Ignorance is Truly Bliss: Before & After

By 08/18/2013June 30th, 202157 Comments

Ignorance is Bliss: Before & After

“I’ll tell you what really bugs me about your house”, MaryAnne (my Landscape Architect) said to me one day.

What? I held my breath waiting for her reply. . .

“The two stovepipes that stick out of your roof!” (below)

Ignorance is Bliss: Before & After

Before (the day we took possession, that’s my nephew)

I literally ran out of my studio that morning, to the front of the house and said “OMG you’re right”.

And I have never registered them before in my brain. I was so busy looking at the truly ugly landscape prior to our renovation, I never noticed them.”

In actual fact, they should have a box built around them clad with bricks so they look like a real chimney instead of just a stovepipe sticking out of the roof.

I laughed and said “Well, they never bothered me before, but they bother me now! Thanks for that gift MaryAnne”.

So here’s the thing. That might have happened to you when you read this blog. You might have had some harmless pink beige carpet in your house, sitting there, minding it’s own business, doing the job it’s intended for and then you read this post and think “Ugh, I think I have this very colour in my home.”

Ignorance is bliss in this case.

And you just need to understand that the professional will always notice something that you will not. That’s a big reason to hire one by the way. Otherwise, you might find yourself going down the wrong dusty trail in your renovation. There is no way my landscape would look like it does without MaryAnne!

I’m sure I would have eventually noticed my stovepipes, however I had bigger, more ugly areas of my house that I cringed at every, single day before the demolition.

I still haven’t bought shutters, so I’m showing you this side of the house today.

Succulents & Cosmos


Cosmos & Succulents

During the flagstone installation

Ignorance is Bliss: Before & After

The Silhouettes I ordered were installed last week and the huge bonus I wasn’t expecting was how much street appeal they added to the front of the house. Now the windows don’t look like black holes anymore.

We planted Thyme and Alyssum in between the flagstone. While the Thyme appears practically dead and looks like it’s just barely hanging on, the Alyssum is so happy.

Next year the Thyme should look more filled in. 

Funny story. When we got home from our last trip, my luggage had not made it with us at the airport. The next day, the delivery man looked like he was tiptoeing through the tulips as he walked down the pathway trying very hard to avoid stepping on the flowers.

Ignorance is Bliss: Before & After

I do love the scent when I walk to the house from the driveway.  Isn’t my new column so much better than what was there before? What a difference.

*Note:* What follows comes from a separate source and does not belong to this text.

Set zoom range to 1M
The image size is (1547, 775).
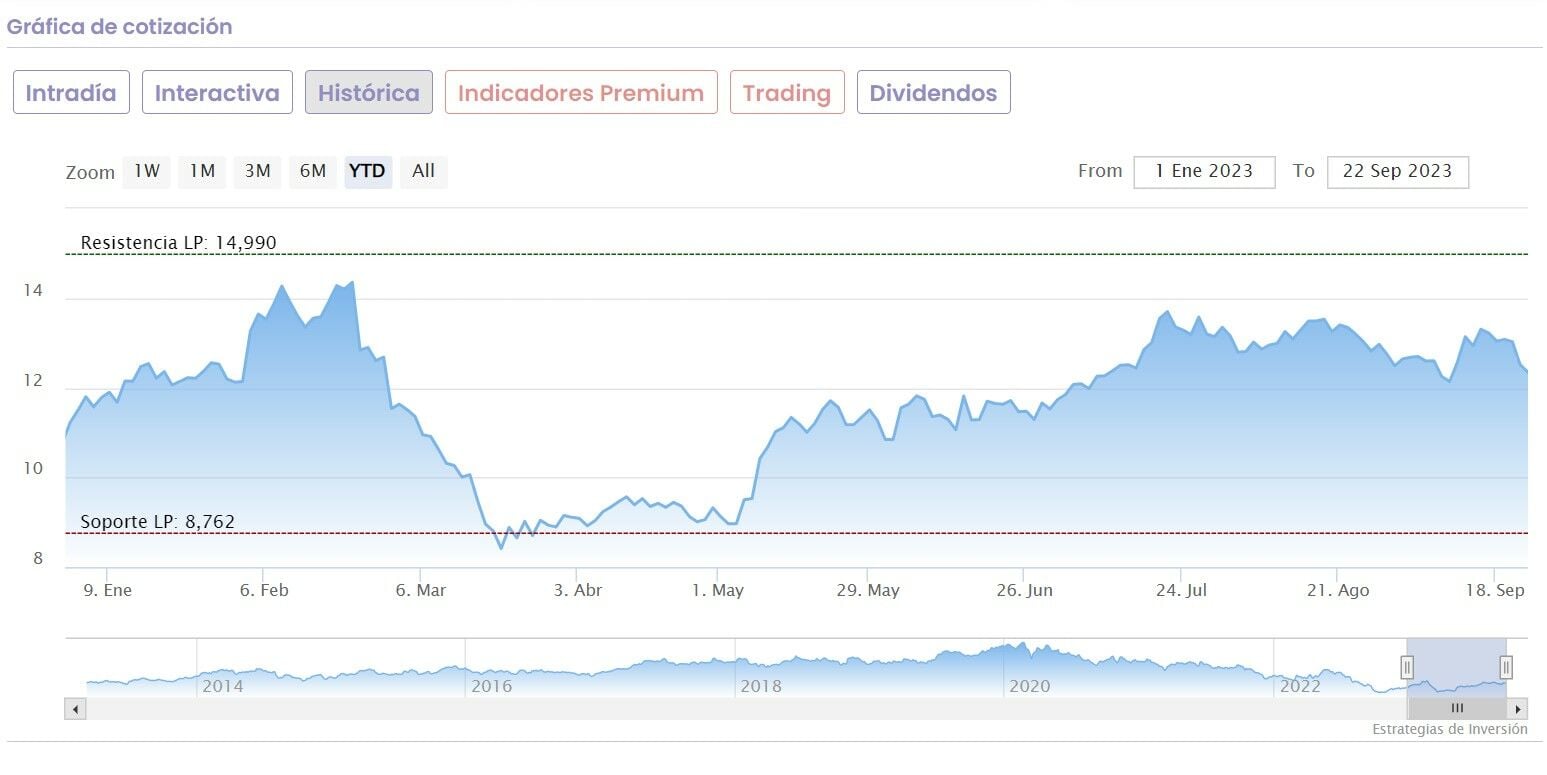(x=202, y=171)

Remember back in the Spring when I planted the Succulents beside my front door? Well I thought you might like to see what they look like now.

Cosmos & Succulents


You can see I have already replaced the petunias in the smaller pot with Fall Mums.

Cosmos & Succulents


Here’s another before again:

Ignorance is Bliss: Before & After


Ignorance is Bliss: Before & After

After (Try not to look at the stovepipes okay?)

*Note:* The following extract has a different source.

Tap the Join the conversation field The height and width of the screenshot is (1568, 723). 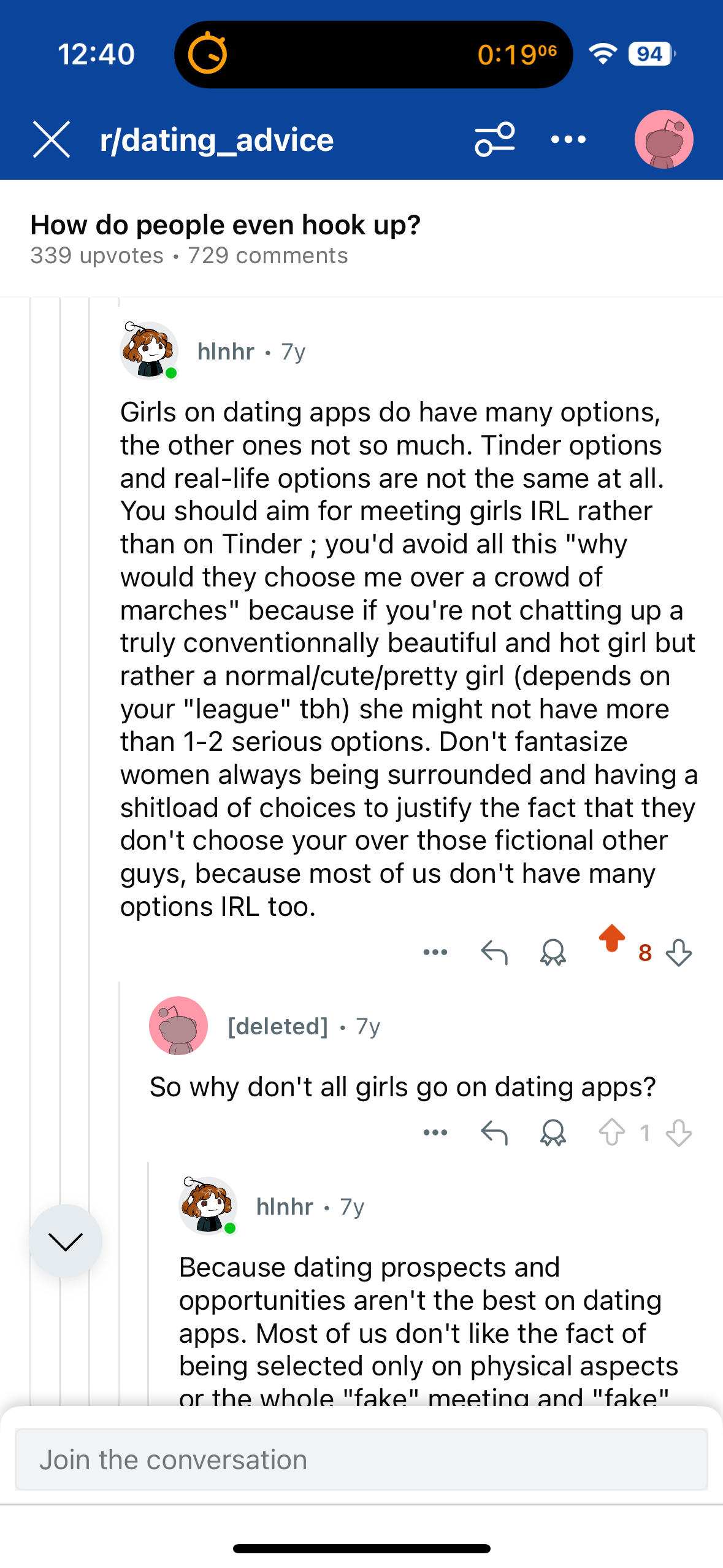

Love the Cosmos daisies but deadheading them certainly is a full-time job! I planted the ones in front of the living room window a little later so that’s why they look more full on the left side in front of the dining room windows.

Here’s this angle again:

Ignorance is Bliss: Before & After


Ignorance is Bliss: Before & AfterAfter

Looks so much better with the new gutters and the downspout moved against the house from where it was before along the post, before it became a column.

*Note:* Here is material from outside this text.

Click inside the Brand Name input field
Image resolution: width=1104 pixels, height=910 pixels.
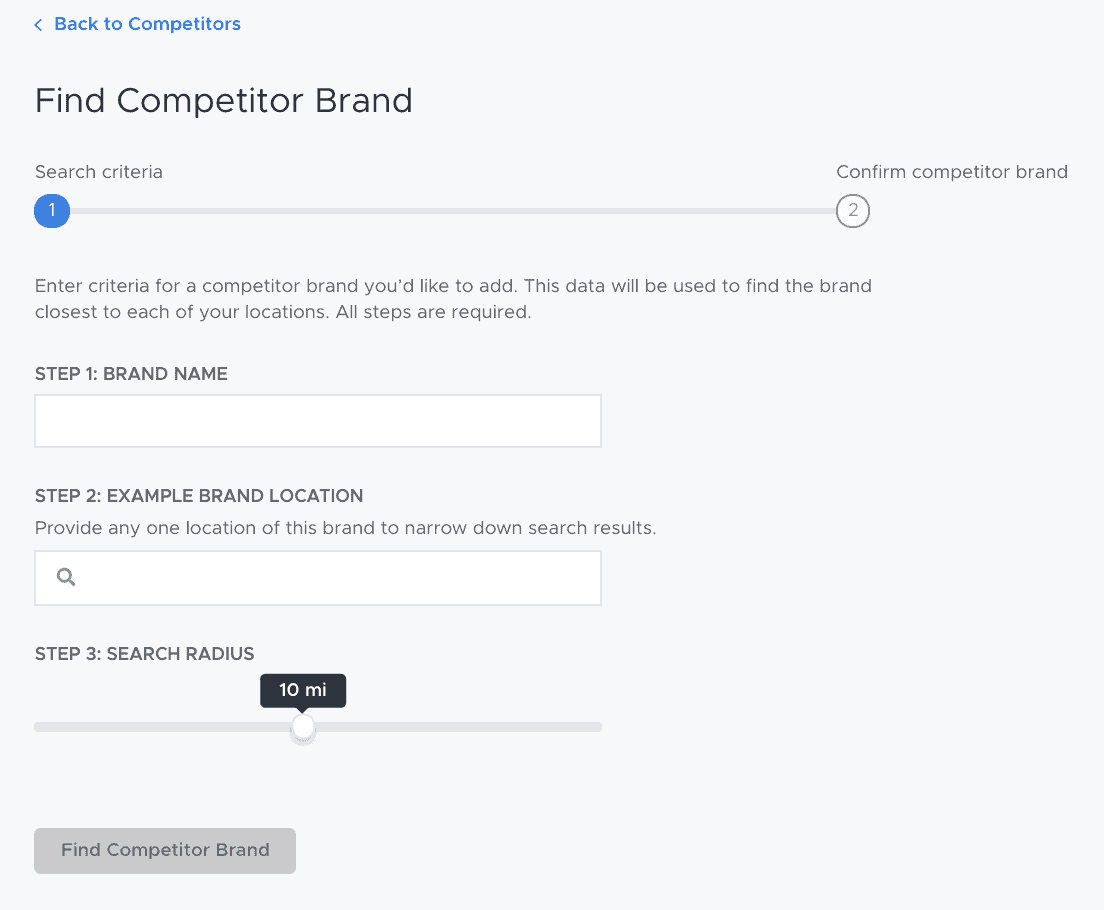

By the way, I found a fabulous urn at a local supplier but I am going to wait until the fall to install it in front of the living room window, otherwise the daisies will get trampled by the time it’s in place – concrete is heavy!

Hope you enjoyed the update!

Related posts:

Why Pink Beige should be Banished Forever!

Cloverdale Paint Party on Elizabeth Avenue

How to Choose the Colour of your Flagstone: Before & After

Smart Light Control for my Living Room from Urban Aesthetics

If you would like your home to fill you with happiness every time you walk up to the front door, become a client. On-line or In-person.

Download my eBook, How to Choose Paint Colours – It’s All in the Undertones to get my complete step-by-step system on how to get colour to do what you want.

To make sure the undertones in your home are right, get some large samples!

If you would like to learn how to choose colour with confidence, become a True Colour Expert. 



8 pins


  • Melinda says:

    What a transformation, bravo! I am no landscape architect, so take my advice for what it is worth, but I would definitely plant grass between the flagstones, the continuity would look fantastic.

  • Karen Dyck says:

    When I planted a flagstone walk, similar to your’s, last year, I bought creeping thyme, Corsican mint, and scotch moss. The Corsican mint has been the best performer for me. I suggest that you plant a few different ground covers to fill in your flagstones, even cutting those 3″ plants into 2-3 pieces, and let them fight it out. This has been a pretty hot summer for something like creeping thyme to get established. You might have better luck planting in the fall.

  • Angela Taylor says:

    Have never seen Allysum planted this way, it’s quite effective, but not the most practical of plants for a walkway. Suprised your landscaper recommended that and not something closer to the ground. Irish Moss is quite pretty too.

    • Stacy says:

      I agree! Though the Allysum certainly is pretty, it seems rather high and like it would grow like crazy; something lower to the ground seems more practical for this path. But the overall concept and execution is gorgeous!! Thank you for all the inspiration Maria!

  • Rhonda says:

    Such a gorgeous transformation! Love all the white flowers with the yellow seat cushion!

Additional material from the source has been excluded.